У Вагнера (этого нет в немецком эпосе) она дочь Вотана и Эрды — «подземной богини судьбы». И на сцене она впервые появляется как вестница смертного приговора, вынесенного Вотаном Зигмунду, ребенка от которого ждет его сестра и жена Зиглинда. Брунгильда нарушает волю отца, но спасти Зигмунда не может — меч Вельзе разлетается в куски, ударясь о копье Вотана. А разгневанный отец богов лишает дочь божественности и пророческого дара и, опоясав ее ложе огнем, погружает ее в сон, из которого ее может пробудить тот, кто не знает страха и вновь скует разбитый им, Вотаном, меч Вельзе (то есть Вотана в дни его пребывания среди людей)…

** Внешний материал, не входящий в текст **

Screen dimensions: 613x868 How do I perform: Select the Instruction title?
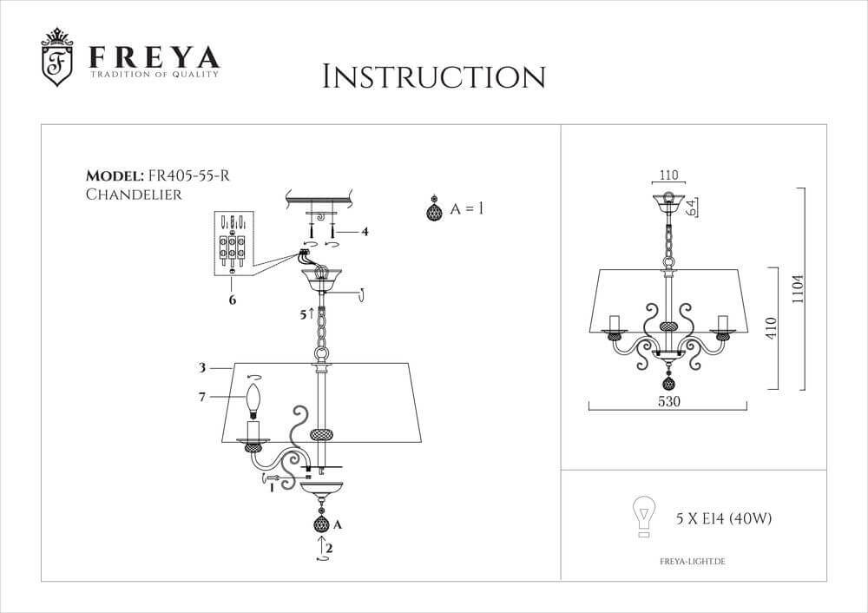pos(433,76)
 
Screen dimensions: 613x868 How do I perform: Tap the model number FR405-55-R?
pos(189,176)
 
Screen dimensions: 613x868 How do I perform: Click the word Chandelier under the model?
pos(134,194)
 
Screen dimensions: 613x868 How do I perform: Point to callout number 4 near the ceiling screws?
pos(365,232)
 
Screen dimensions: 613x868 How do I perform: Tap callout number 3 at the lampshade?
pos(201,368)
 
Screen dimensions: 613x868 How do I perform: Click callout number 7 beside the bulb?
pos(201,397)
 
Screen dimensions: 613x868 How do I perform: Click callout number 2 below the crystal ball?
pos(329,548)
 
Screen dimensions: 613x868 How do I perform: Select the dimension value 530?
pos(667,402)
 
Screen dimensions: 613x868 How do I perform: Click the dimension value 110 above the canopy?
pos(667,174)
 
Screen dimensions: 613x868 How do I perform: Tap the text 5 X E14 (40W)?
pos(724,519)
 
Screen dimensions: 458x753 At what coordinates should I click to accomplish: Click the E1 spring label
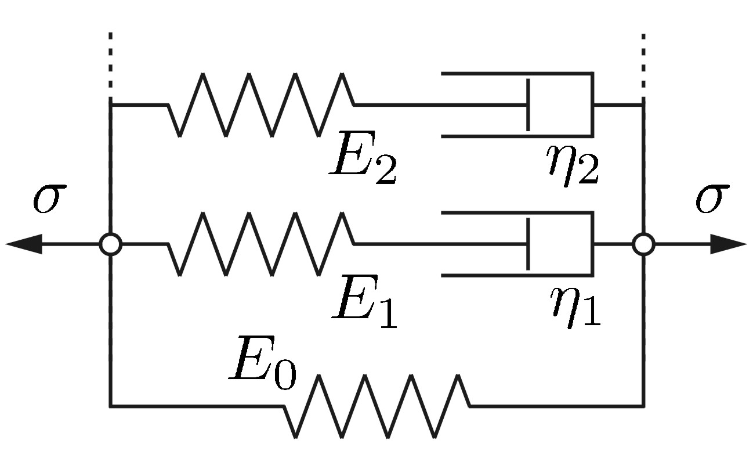click(x=364, y=307)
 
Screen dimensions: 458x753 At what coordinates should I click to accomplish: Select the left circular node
click(x=110, y=244)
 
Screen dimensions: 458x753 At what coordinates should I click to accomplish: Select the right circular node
click(x=643, y=244)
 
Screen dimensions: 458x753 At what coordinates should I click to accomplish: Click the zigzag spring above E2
click(x=261, y=105)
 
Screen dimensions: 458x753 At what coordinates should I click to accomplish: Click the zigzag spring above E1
click(x=261, y=244)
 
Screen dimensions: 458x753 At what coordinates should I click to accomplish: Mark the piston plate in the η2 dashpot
click(x=528, y=105)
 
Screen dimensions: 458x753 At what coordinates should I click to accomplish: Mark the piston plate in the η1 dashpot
click(x=528, y=244)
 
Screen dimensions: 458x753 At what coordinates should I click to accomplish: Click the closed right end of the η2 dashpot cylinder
click(x=592, y=105)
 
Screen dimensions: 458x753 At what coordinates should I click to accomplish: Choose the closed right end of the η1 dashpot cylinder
click(x=592, y=244)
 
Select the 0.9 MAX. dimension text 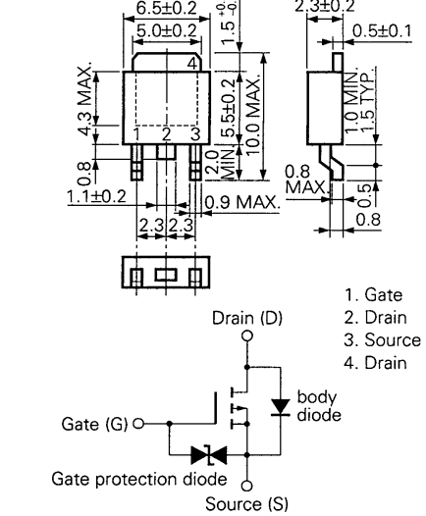pyautogui.click(x=243, y=204)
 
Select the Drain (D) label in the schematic pyautogui.click(x=246, y=320)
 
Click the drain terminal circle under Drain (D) pyautogui.click(x=246, y=336)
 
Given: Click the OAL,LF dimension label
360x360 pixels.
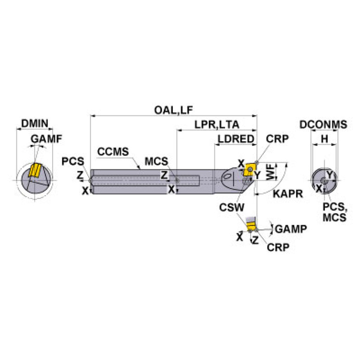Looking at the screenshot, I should [174, 110].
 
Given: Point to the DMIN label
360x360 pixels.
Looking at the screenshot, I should [35, 124].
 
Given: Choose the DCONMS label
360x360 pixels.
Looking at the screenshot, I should [323, 124].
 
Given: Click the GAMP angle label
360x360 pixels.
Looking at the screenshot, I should [291, 229].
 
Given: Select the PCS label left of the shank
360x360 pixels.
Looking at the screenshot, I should [73, 161].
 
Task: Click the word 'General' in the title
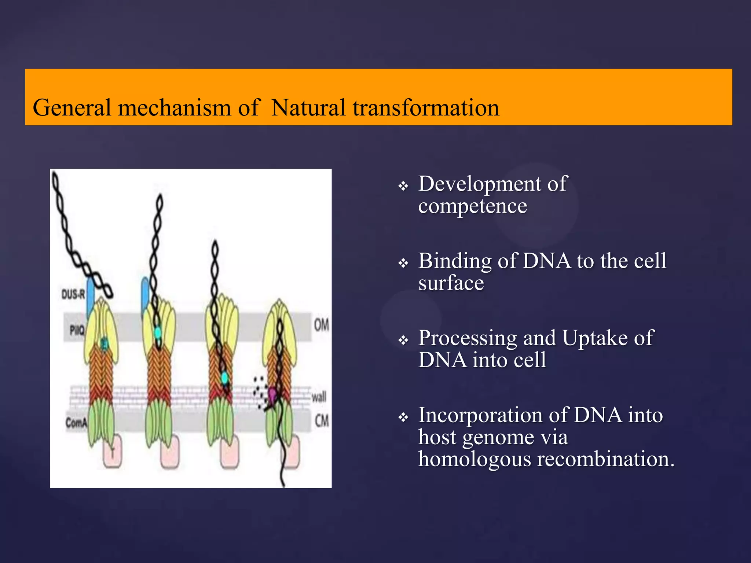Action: tap(72, 108)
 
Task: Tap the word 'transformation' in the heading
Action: tap(426, 108)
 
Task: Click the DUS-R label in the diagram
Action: tap(73, 294)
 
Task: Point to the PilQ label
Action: tap(77, 331)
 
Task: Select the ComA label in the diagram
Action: tap(76, 423)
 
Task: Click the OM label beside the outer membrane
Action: tap(321, 325)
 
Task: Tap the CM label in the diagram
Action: tap(322, 420)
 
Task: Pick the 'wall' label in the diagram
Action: tap(319, 397)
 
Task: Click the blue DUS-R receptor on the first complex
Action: tap(90, 297)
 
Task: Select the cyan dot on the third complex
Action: tap(224, 378)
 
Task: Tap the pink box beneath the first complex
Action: tap(112, 455)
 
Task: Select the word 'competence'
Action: tap(472, 206)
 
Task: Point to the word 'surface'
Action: tap(451, 283)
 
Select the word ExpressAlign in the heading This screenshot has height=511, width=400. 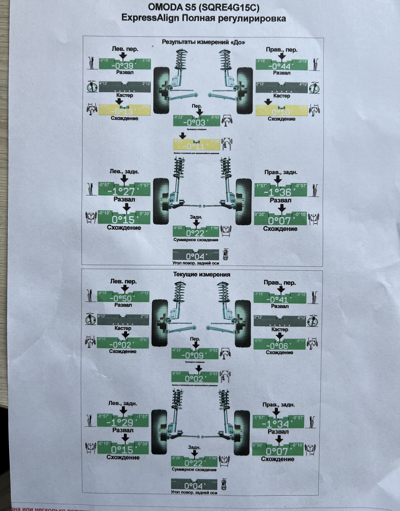click(x=150, y=18)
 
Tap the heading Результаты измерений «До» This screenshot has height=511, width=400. click(x=203, y=42)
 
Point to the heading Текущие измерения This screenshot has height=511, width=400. click(x=202, y=274)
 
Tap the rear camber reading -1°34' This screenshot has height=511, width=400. click(x=277, y=424)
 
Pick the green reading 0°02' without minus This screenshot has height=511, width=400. click(x=194, y=378)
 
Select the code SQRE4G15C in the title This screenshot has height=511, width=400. click(x=228, y=7)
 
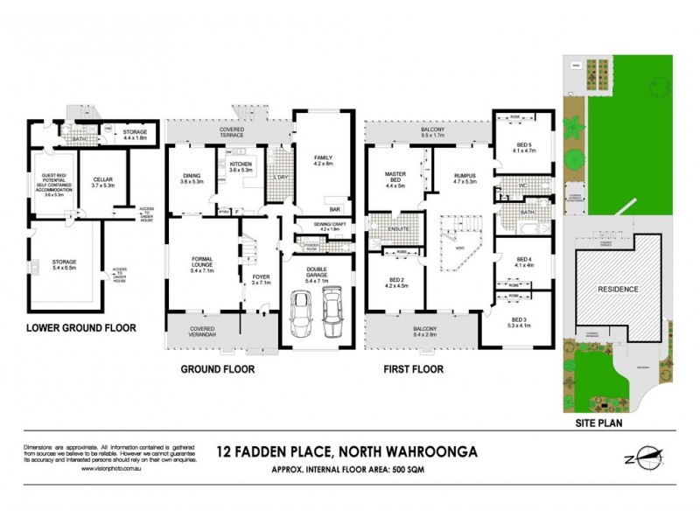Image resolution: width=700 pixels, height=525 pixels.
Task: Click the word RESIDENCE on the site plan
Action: (x=619, y=289)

Брунгильду пробуждает герой–змееборец — звуком рога вызвавший на бой дракона–оборотня, братоубийцу Фафнера, а победу герою принес Нотунг — меч, выкованный им из осколков разбитого меча Вельзе. А выковать меч Зигфрид мог потому, что человек, не знающий страха, могущественней, чем царь богов, разбивший заклятое оружие и пытавшийся преградить дорогу герою. Человек, не знающий страха, сильнее богов, но боги германского эпоса (и боги Вагнера) не бессмертны и не всесильны (так же, как и люди); пробуждение Валькирии, брак ее с Зигфридом — это не счастье, а всего лишь вступление к трагедии и всеобщей гибели; Зигфрид, надев на палец любимой проклятое кольцо Нибелунгов, о роковых свойствах которого он не знает, уходит в широкий мир в жажде странствий и познания. И, опоенный в замке Гунтера напитком забвения, становится мужем Гудруны, и не узнает разыскавшую его Брунгильду, и гибнет от предательского удара копья коварного Хагена — сына Нибелунга Альбериха. А пламя его погребального костра, куда бросилась Брунгильда, становится пожаром, ввергающим мир в отчаяние и хаос, где рушится обитель богов — Валгалла, где гибнут люди и боги. Сложная эволюция замысла и либретто тетралогии, в сущности, не отражена в творчестве Блока.